What the exercise asks:
Beneath this task are records; print exactly the stretch of them from the line with "How do I perform: Open" through the line with "has width=2240, height=1400.", both ends included.

Material provided:
▶

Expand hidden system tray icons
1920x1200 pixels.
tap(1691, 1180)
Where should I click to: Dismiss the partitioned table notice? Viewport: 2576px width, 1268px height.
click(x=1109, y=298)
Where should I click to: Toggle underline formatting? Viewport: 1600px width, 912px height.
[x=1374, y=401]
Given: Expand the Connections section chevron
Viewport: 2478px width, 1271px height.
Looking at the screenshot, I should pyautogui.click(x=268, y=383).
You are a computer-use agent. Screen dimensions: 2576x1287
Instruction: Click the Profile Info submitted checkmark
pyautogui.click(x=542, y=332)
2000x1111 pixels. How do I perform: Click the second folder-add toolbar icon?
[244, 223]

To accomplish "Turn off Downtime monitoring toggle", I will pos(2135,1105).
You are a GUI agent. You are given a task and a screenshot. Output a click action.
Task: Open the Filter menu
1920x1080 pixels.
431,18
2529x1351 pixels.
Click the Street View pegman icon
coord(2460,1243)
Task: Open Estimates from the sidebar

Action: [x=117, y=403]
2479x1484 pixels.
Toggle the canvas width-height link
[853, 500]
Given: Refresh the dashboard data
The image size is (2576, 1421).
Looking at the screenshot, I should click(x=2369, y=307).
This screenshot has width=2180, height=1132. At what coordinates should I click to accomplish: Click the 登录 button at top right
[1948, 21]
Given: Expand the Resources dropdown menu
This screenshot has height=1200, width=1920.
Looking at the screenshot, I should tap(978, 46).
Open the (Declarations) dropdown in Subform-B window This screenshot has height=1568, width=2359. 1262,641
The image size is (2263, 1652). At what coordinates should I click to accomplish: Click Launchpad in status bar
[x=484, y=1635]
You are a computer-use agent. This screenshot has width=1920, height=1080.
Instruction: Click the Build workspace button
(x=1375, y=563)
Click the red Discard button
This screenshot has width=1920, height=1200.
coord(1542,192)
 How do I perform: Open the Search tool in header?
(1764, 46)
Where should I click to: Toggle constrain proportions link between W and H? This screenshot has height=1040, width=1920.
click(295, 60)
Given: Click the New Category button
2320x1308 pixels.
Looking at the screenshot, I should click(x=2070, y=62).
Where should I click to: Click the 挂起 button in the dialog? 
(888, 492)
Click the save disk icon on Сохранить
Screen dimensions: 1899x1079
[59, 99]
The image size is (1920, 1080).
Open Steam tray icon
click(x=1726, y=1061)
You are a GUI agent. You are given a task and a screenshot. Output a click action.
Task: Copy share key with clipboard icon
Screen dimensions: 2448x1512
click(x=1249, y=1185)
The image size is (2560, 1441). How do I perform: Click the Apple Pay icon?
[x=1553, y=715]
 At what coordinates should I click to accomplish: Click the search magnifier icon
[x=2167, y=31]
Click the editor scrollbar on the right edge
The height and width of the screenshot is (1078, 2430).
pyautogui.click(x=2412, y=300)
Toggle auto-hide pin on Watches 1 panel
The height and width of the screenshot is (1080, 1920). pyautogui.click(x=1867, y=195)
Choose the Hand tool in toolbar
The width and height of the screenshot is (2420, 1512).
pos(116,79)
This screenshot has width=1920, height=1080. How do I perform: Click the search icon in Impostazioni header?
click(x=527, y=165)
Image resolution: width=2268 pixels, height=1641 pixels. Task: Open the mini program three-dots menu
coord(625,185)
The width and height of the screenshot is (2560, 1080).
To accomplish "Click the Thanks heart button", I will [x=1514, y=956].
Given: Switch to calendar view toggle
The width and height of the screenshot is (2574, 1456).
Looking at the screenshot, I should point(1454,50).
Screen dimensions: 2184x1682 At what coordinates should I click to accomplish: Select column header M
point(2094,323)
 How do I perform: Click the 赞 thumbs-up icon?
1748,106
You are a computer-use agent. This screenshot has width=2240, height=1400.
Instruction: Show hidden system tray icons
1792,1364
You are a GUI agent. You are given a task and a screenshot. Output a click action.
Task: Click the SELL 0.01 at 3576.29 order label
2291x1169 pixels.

◀

Written answer:
 How do I perform: Open the Search tool in header?
(1764, 46)
Where should I click to: Toggle constrain proportions link between W and H? This screenshot has height=1040, width=1920.
click(295, 60)
Given: Click the New Category button
2320x1308 pixels.
Looking at the screenshot, I should click(x=2070, y=62).
Where should I click to: Click the 挂起 button in the dialog? 
(888, 492)
Click the save disk icon on Сохранить
Screen dimensions: 1899x1079
[59, 99]
The image size is (1920, 1080).
Open Steam tray icon
click(x=1726, y=1061)
You are a GUI agent. You are given a task and a screenshot. Output a click action.
Task: Copy share key with clipboard icon
Screen dimensions: 2448x1512
click(x=1249, y=1185)
The image size is (2560, 1441). How do I perform: Click the Apple Pay icon?
[x=1553, y=715]
 At what coordinates should I click to accomplish: Click the search magnifier icon
[x=2167, y=31]
Click the editor scrollbar on the right edge
The height and width of the screenshot is (1078, 2430).
pyautogui.click(x=2412, y=300)
Toggle auto-hide pin on Watches 1 panel
The height and width of the screenshot is (1080, 1920). pyautogui.click(x=1867, y=195)
Choose the Hand tool in toolbar
The width and height of the screenshot is (2420, 1512).
pos(116,79)
This screenshot has width=1920, height=1080. How do I perform: Click the search icon in Impostazioni header?
click(x=527, y=165)
Image resolution: width=2268 pixels, height=1641 pixels. Task: Open the mini program three-dots menu
coord(625,185)
The width and height of the screenshot is (2560, 1080).
To accomplish "Click the Thanks heart button", I will [x=1514, y=956].
Given: Switch to calendar view toggle
The width and height of the screenshot is (2574, 1456).
Looking at the screenshot, I should point(1454,50).
Screen dimensions: 2184x1682 At what coordinates should I click to accomplish: Select column header M
point(2094,323)
 How do I perform: Click the 赞 thumbs-up icon?
1748,106
You are a computer-use agent. This screenshot has width=2240, height=1400.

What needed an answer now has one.